Exercise instructions →
Find the line with "This screenshot has width=757, height=367." in the records below. Output exactly from there until after the line with "Screen dimensions: 195x123", without pictures.

Data under study →

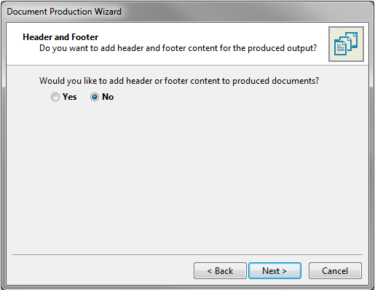
Task: Click the word 'Wizard' in the title
Action: coord(108,12)
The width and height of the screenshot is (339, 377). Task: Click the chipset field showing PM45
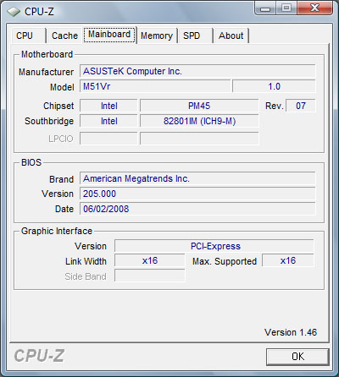point(199,106)
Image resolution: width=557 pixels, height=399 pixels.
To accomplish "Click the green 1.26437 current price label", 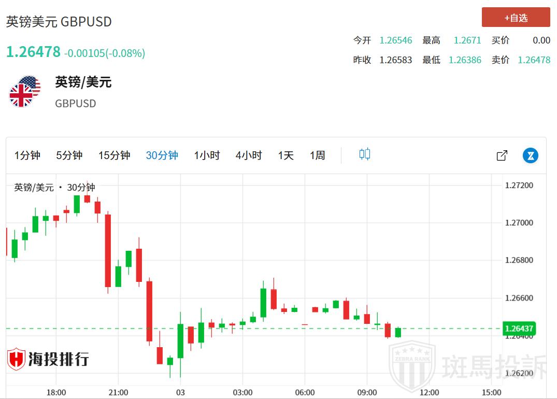I will (519, 329).
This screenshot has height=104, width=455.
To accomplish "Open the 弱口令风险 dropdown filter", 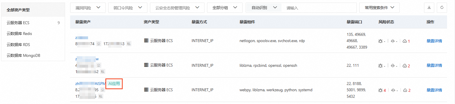I will (128, 8).
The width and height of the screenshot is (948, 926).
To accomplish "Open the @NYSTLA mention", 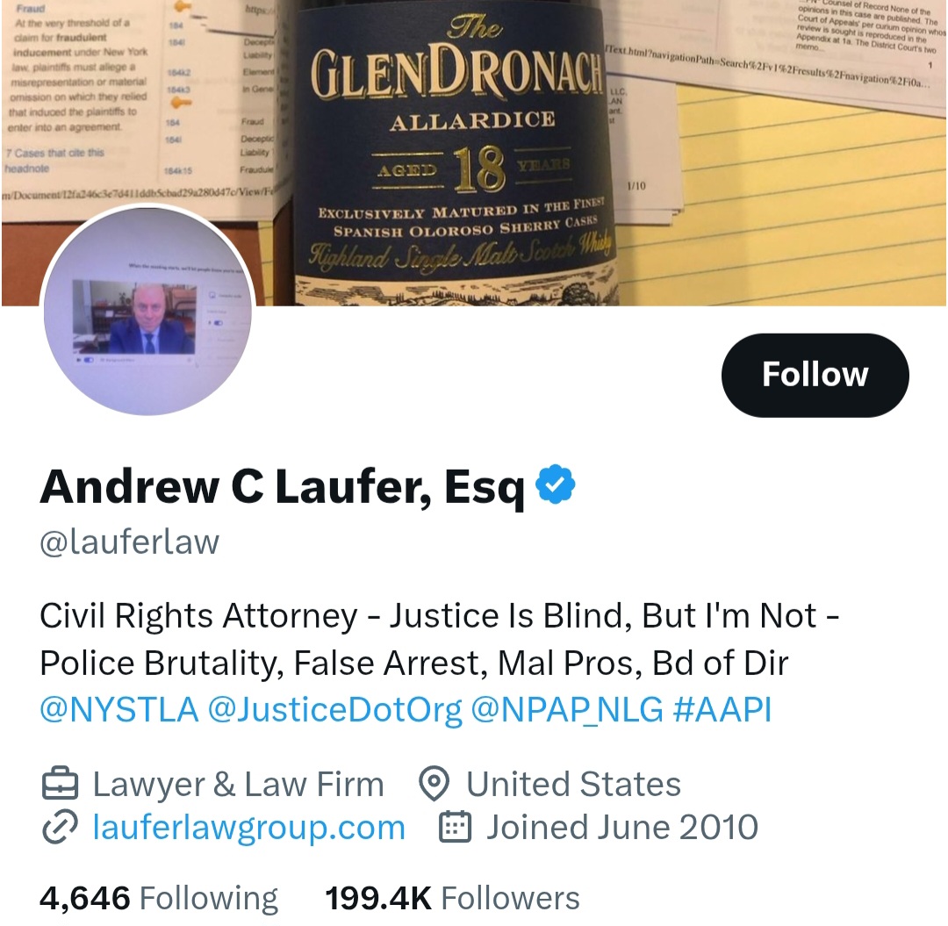I will 119,709.
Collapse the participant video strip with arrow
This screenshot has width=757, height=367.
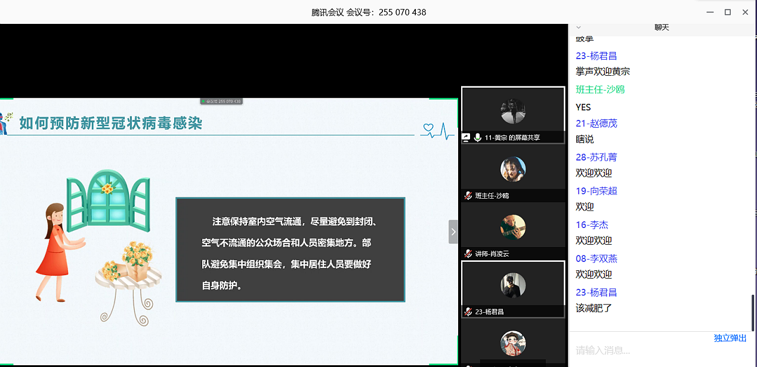pyautogui.click(x=453, y=232)
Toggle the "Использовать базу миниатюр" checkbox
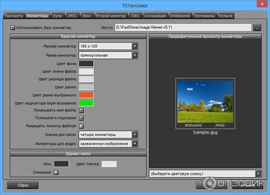 coord(13,27)
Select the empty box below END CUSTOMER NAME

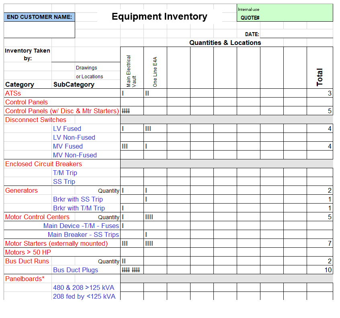[x=39, y=30]
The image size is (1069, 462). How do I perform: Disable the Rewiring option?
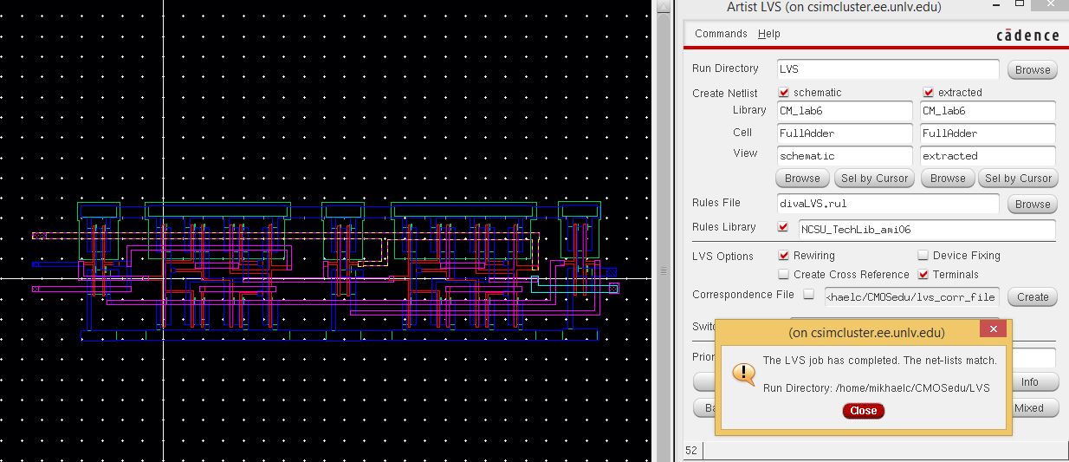coord(784,256)
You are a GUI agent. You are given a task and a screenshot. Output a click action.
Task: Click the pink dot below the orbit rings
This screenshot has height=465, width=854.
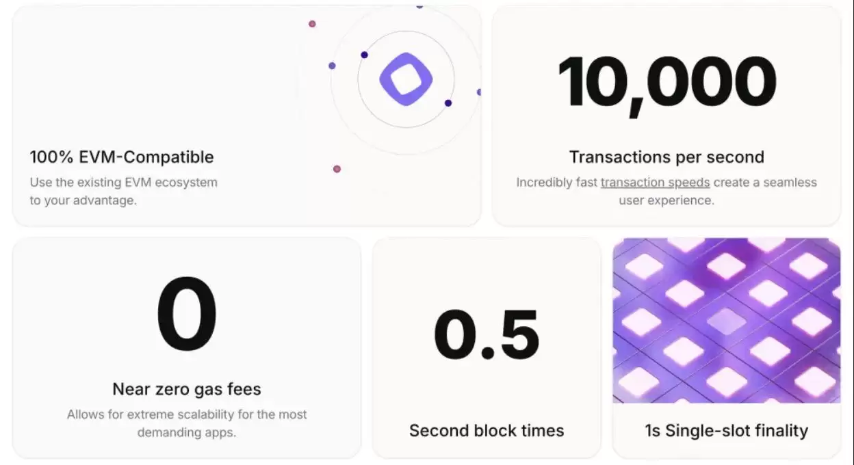point(337,169)
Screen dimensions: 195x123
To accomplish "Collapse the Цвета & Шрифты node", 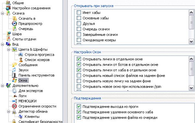I will pyautogui.click(x=8, y=49).
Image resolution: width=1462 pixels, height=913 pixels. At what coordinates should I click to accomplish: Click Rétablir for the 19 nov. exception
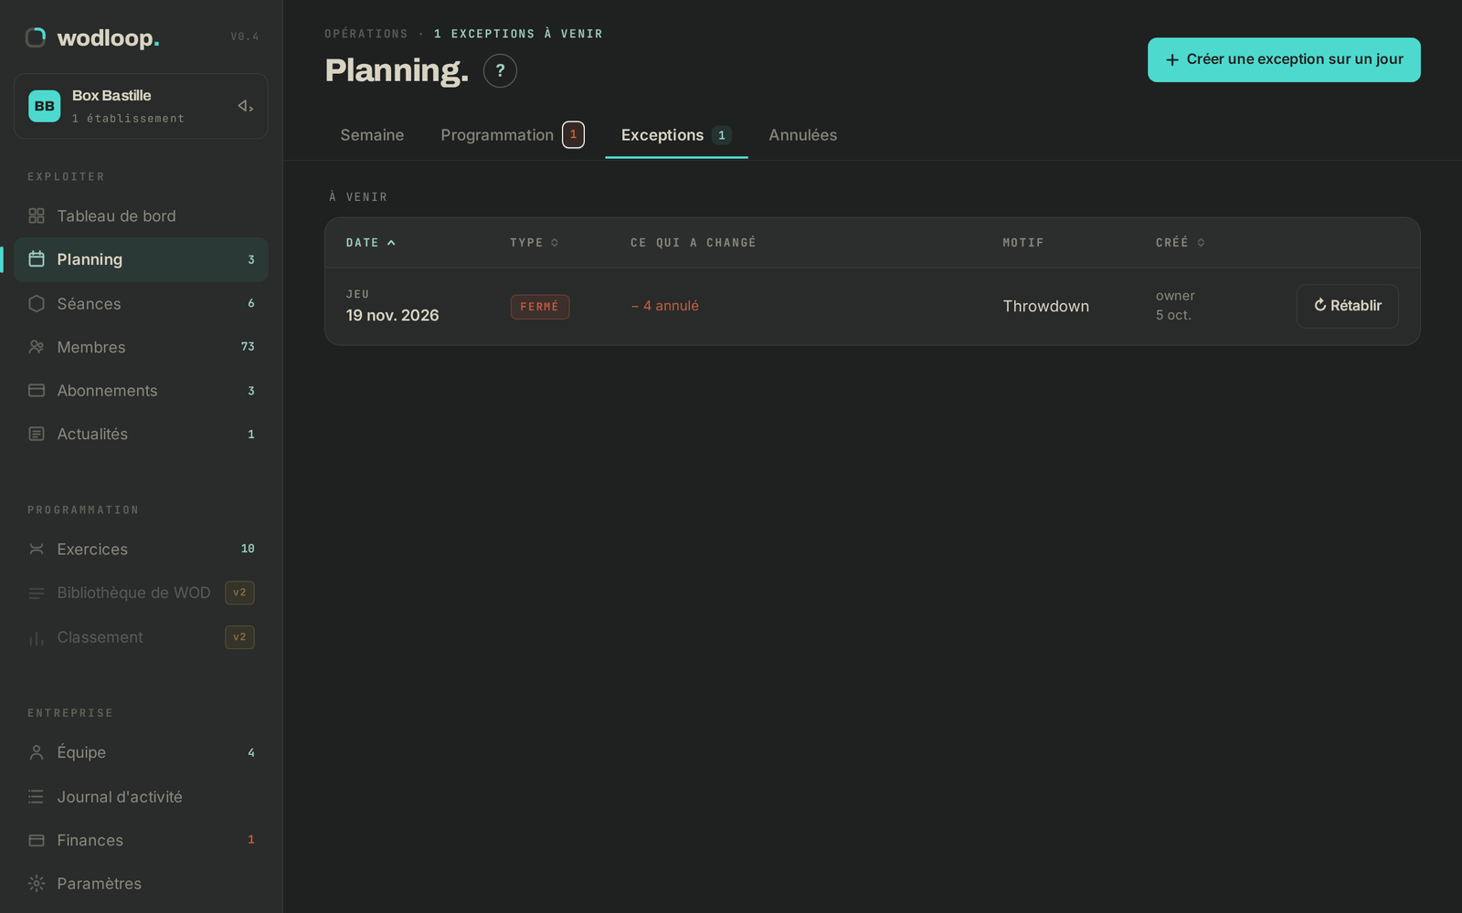tap(1347, 306)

Output →
This screenshot has width=757, height=367.
pyautogui.click(x=453, y=232)
Toggle the "Использовать базу миниатюр" checkbox
 coord(13,27)
Select the empty box below END CUSTOMER NAME

[x=39, y=30]
The image size is (1069, 462). How do I perform: Disable the Rewiring option?
coord(784,256)
You are a GUI agent. You are given a task and a screenshot. Output a click action.
Task: Click the pink dot below the orbit rings
This screenshot has height=465, width=854.
point(337,169)
Screen dimensions: 195x123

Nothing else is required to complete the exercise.